ENTRIES SHOWN section start
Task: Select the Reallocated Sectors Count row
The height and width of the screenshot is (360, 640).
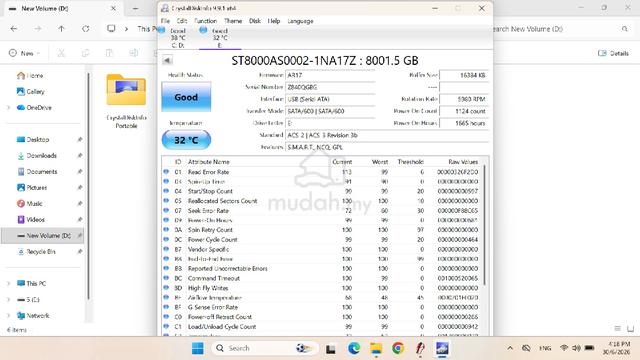Action: (x=322, y=201)
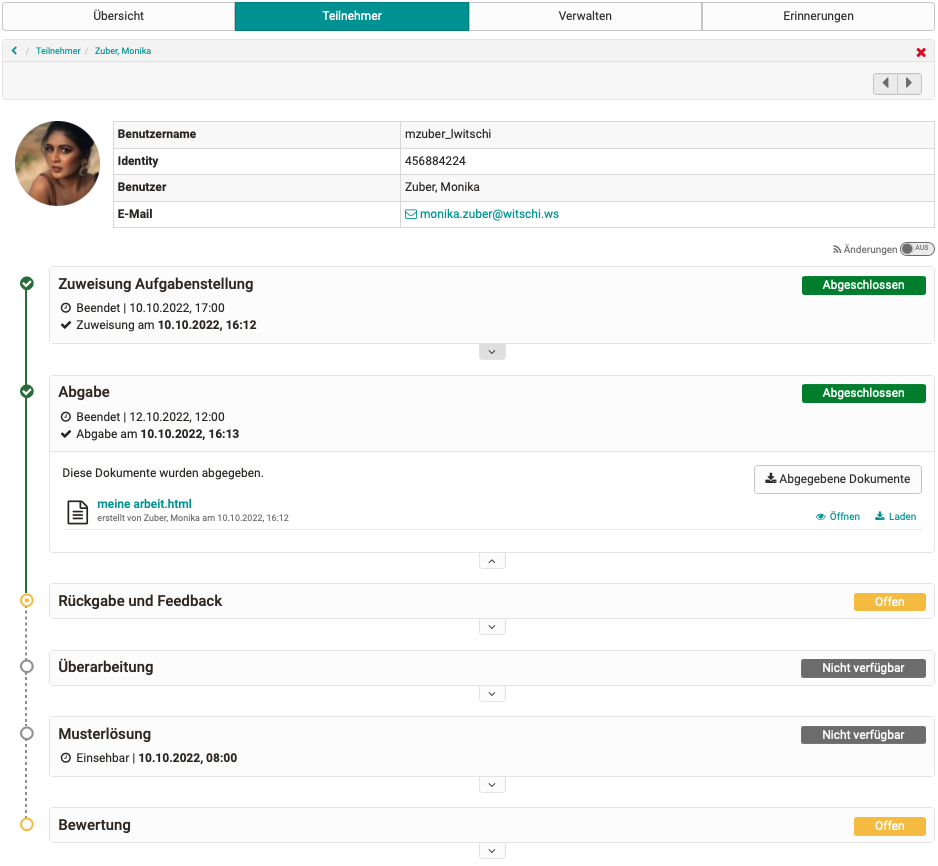Open the meine arbeit.html file link
Image resolution: width=938 pixels, height=866 pixels.
pyautogui.click(x=143, y=503)
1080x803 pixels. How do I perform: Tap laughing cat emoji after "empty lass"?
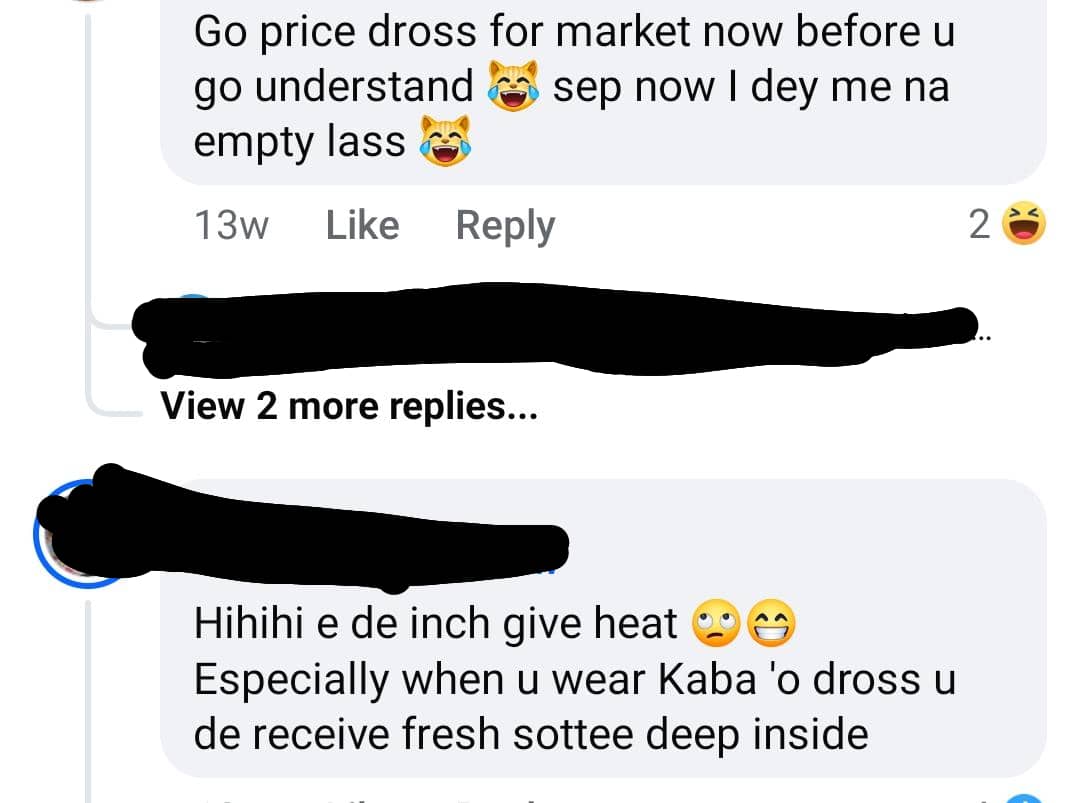tap(446, 141)
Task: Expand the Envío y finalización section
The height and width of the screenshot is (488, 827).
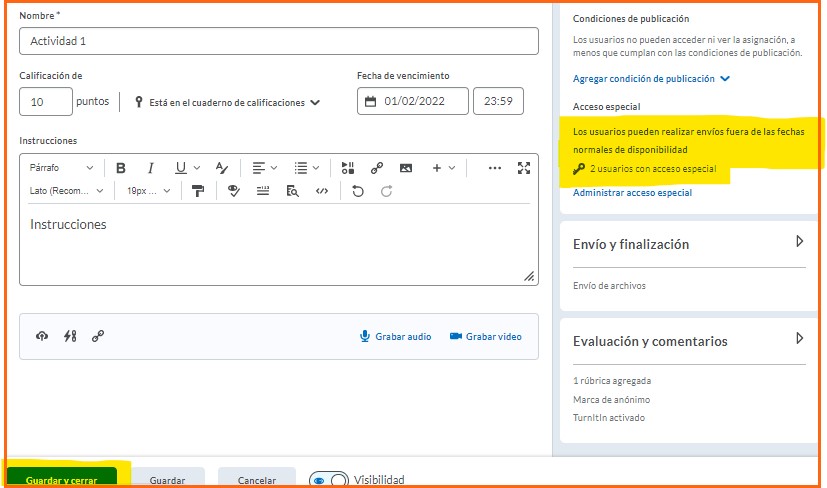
ENTRIES SHOWN section end
_YOUR OBJECTIVE_:
Without the pictures, restate all the entries above exactly.

_ANSWER SPACE_:
Task: Select the Reallocated Sectors Count row
The height and width of the screenshot is (360, 640).
Action: (x=322, y=201)
Open the meine arbeit.html file link
Image resolution: width=938 pixels, height=866 pixels.
pyautogui.click(x=143, y=503)
1080x803 pixels. How do I perform: Tap laughing cat emoji after "empty lass"?
tap(446, 141)
Task: Expand the Envío y finalización section
The height and width of the screenshot is (488, 827).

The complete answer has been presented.